Document section:

════════════════════

The Earth and all species including humans are threatened with imminent ecological ruin. You should be afraid, very afraid. Yet real hope remains that fundamental social change can avert looming failure of global ecosystems. The biggest current obstacle to such change is that now that everyone, every product and every business claims to be "green"; we have been diverted from urgent, adequate ecological change required to secure being.

Many mainstream (and some "radical") environmentalists, most businesses and essentially all governments are greenwashing -- misleading the public regarding the environmental benefits of their practices, policies and products. Certified FSC logging destroys ancient forests, climate and water. Coal is unlikely to ever be clean as existing plants emit into the atmosphere, and sequestration is unproven. Biofuels hurt the environment, geo-engineering will destroy remaining natural processes, and buying more stuff is rarely good for the environment.

It is time to stop the greenwashing. After two decades of successfully raising awareness regarding climate change, forest protection and other challenges to global ecological sustainability; increasingly my time is spent reacting to dangerous, insufficient responses that fail to address root causes of ecological decline, provide a false sense of action, and frequently consolidate and do more environmental harm.

Many "greenwash" to make money, some to be perceived as effective advocates, while others believe incremental progress without changing the system is the best that can be done. Yet all are delaying policies necessary simply to survive. The greatest obstacle to identifying, refining, espousing and implementing policies required to maintain a habitable Earth may come from "environmentalists" proposing inadequate half-measures that delay and undermine the rigorous work that must be done to bring humanity back into nature's fold.

Sufficient policies required to save the Earth are massive in scope and ambition. Deep-seated change is required in how we house, feed and clothe ourselves; in our understanding of acceptable livelihoods and happy lives; and in our relationship with the biosphere and each other. To maintain a livable Earth there is no alternative to less people and consumption, a smaller and restorative economy, and an end to cutting natural vegetation and burning fossil fuels.

Systematic failure of global ecosystems and social systems must be addressed in more than a token manner. A whole series of policy actions exist that we know are needed, would work, are sufficient, and could start immediately. These include massive investments into subsidizing renewable energy, implementing population controls, banning coal, ending old-growth logging and financing carbon emission reductions.

Given the Earth has already exceeded what can be sustained in these regards, not only must the destruction stop, but massive regional scale ecological restoration must commence to establish rewilded and connected ecological reserves. Economic growth beyond steady-state use of natural capital must be stopped, and sustainable relocalized communities built around bioregions.

════════════════════

(Source records)
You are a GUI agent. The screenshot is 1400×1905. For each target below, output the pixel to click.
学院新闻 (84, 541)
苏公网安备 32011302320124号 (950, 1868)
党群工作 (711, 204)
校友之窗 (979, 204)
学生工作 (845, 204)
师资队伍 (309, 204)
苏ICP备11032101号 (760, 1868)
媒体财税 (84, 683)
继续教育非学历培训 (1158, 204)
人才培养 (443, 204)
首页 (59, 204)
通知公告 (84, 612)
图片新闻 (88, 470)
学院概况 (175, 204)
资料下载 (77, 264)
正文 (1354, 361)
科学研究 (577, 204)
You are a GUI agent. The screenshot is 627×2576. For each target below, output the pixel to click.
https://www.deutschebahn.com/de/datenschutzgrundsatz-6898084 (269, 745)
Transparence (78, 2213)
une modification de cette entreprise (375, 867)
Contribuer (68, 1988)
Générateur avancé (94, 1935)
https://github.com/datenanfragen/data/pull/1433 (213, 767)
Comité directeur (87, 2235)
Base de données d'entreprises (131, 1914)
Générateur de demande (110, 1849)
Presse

════════════════════

What you need to do:
A. Copy the stretch from "Many mainstream (and" through "for the environment." in the greenwashing essay.
B. Name each policy action that the greenwashing essay lists as needed, workable, sufficient and ready to start immediately.

Per-task answers:
A.
Many mainstream (and some "radical") environmentalists, most businesses and essentially all governments are greenwashing -- misleading the public regarding the environmental benefits of their practices, policies and products. Certified FSC logging destroys ancient forests, climate and water. Coal is unlikely to ever be clean as existing plants emit into the atmosphere, and sequestration is unproven. Biofuels hurt the environment, geo-engineering will destroy remaining natural processes, and buying more stuff is rarely good for the environment.

B.
- Massive investments into subsidizing renewable energy
- Implementing population controls
- Banning coal
- Ending old-growth logging
- Financing carbon emission reductions